Menurut Robert, persoalan konflik antara Orang Rimba adalah peristiwa berulang yang seharusnya tidak terjadi. Orang Rimba sudah tinggal di daerah itu sebelum berubah menjadi kebun sawit dan mereka tidak dijadikan bagian dari perubahan hutan yang menjadi sumber penghidupan mereka, kata dia.

Berdasarkan data Warsi, Orang Rimba di Jambi terdapat 441 keluarga yang hidup dalam perkebunan sawit dan 230 di kawasan hutan tanaman industri (HTI).

Menanggapi hal itu Robert berharap negara hadir melindungi mereka, apalagi mereka bisa masuk dalam kelompok rentan di tengah pandemi.

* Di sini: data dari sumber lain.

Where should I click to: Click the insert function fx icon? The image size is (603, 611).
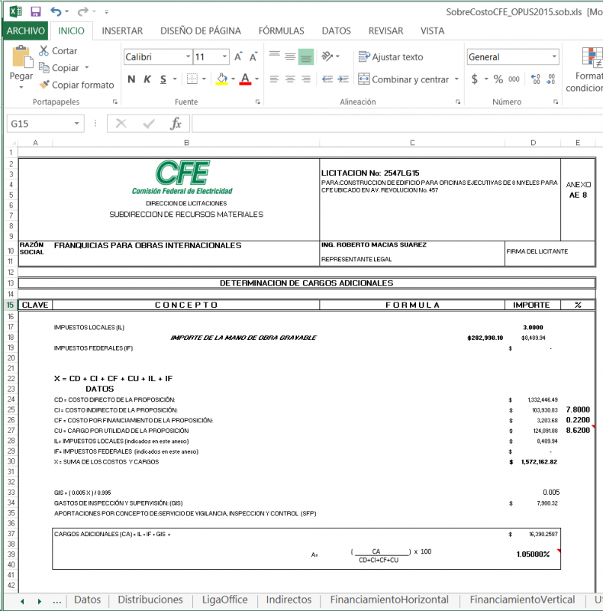click(176, 124)

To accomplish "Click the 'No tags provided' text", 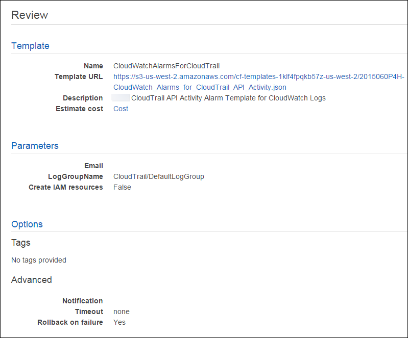I will [x=39, y=260].
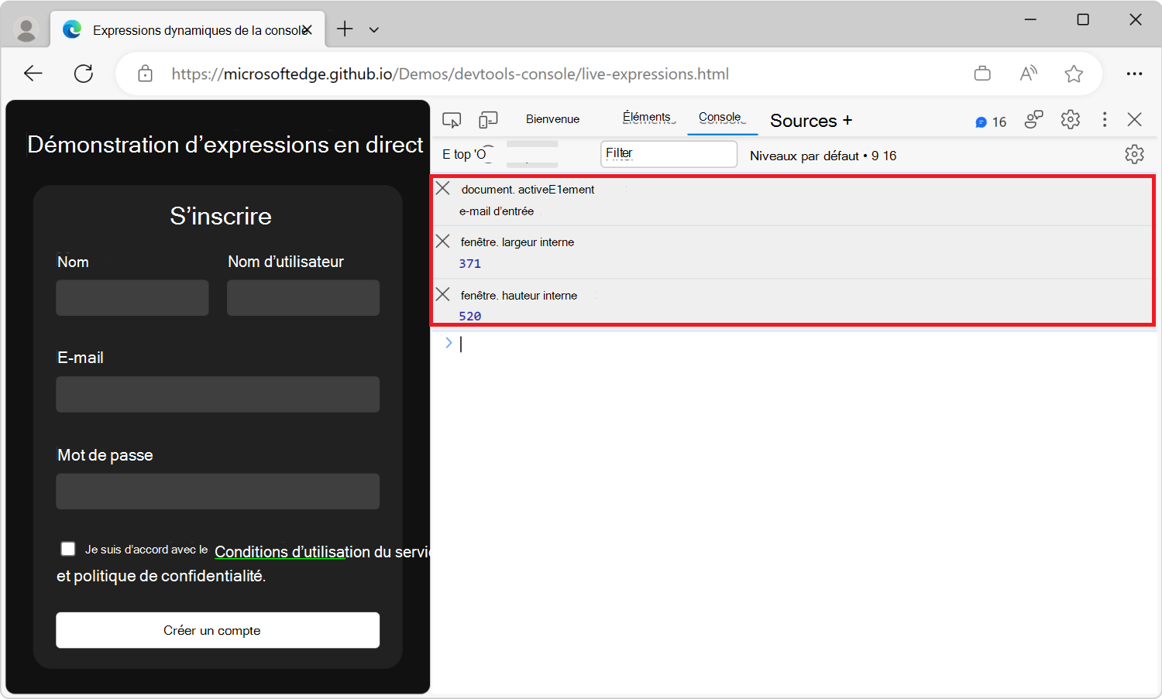Open the Éléments tab

pos(647,118)
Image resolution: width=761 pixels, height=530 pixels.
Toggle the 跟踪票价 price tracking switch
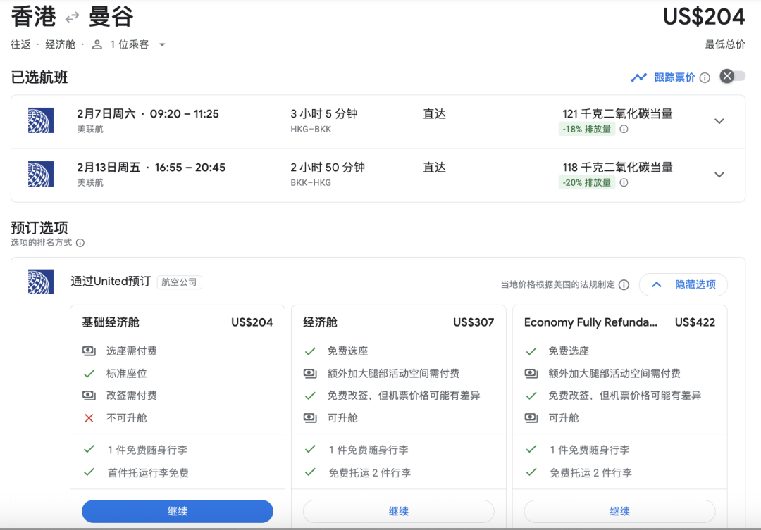[732, 77]

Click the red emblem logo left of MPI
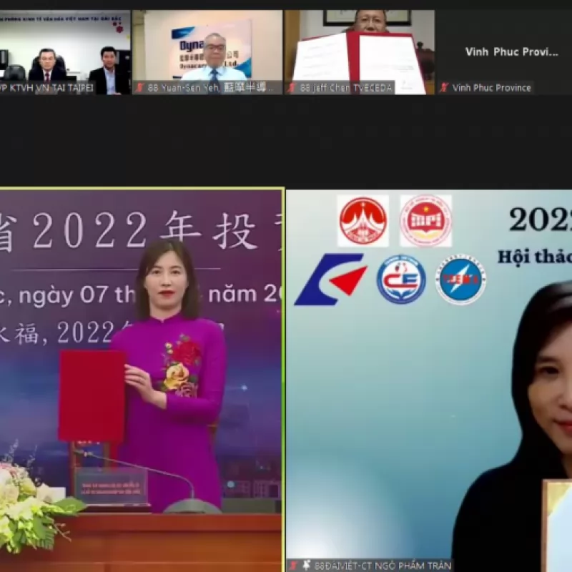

"Orang Rimba sangat rentan terhadap wabah, juga sangat rentan mengalami kesulitan pangan, harusnya mereka masuk kelompok yang dilindungi perusahaan. Bagaimanapun perusahaan yang hadir di hutan mereka, bukan mereka yang menumpang di sana. Itu yang harusnya dipahami perusahaan," ucap Robert.

PT SAL sendiri membantah adanya konflik dengan Orang Rimba. Menurut pernyataan resmi perusahaan yang disampaikan Manajer Humas Mochamad Husni ketika dihubungi oleh ANTARA pada Jumat, petugas keamanan perkebunan hanya menjalankan tugas bertanggung jawab terhadap keamanan semua pihak, termasuk keselamatan Orang Rimba yang hidup berdampingan di sekitar perusahaan.

Menurut dia, petugas keamanan bertemu Orang Rimba kelompok Sikar mencoba berdialog terkait larangan selain karyawan memasuki perkebunan. Hal itu dilakukan karena adanya protokol operasional pencegahan COVID-19.

Meski sempat menuruti imbauan itu, Husni mengatakan petugas keamanan mengalami pengeroyokan yang diduga dilakukan oleh Orang Rimba pada malam harinya.

Konflik yang terjadi di pemukiman Orang Rimba terjadi ketika orang desa sekitar melihat warganya yang menjadi petugas keamanan dikeroyok mencari pelakunya.

Husni mengatakan PT SAL lalu menghubungi polisi setempat untuk menghindari konflik lebih lanjut . Upaya mediasi terus dilakukan sampai saat ini.

"PT SAL ingin hidup dalam suasana harmonis seperti selama ini sudah berjalan bersama masyarakat desa sekitar maupun Orang Rimba. Apalagi di tengah suasana pandemi yang mengharuskan semua pihak bekerja sama lebih erat lagi," kata dia.

Dia mengatakan PT SAL telah memberikan bantuan beras dan sembako selama pandemi kepada masyarakat, termasuk kepada Orang Rimba. Bahkan, menurut dia, bantuan juga diberikan kepada Orang Rimba setiap bulannya sebelum pandemi.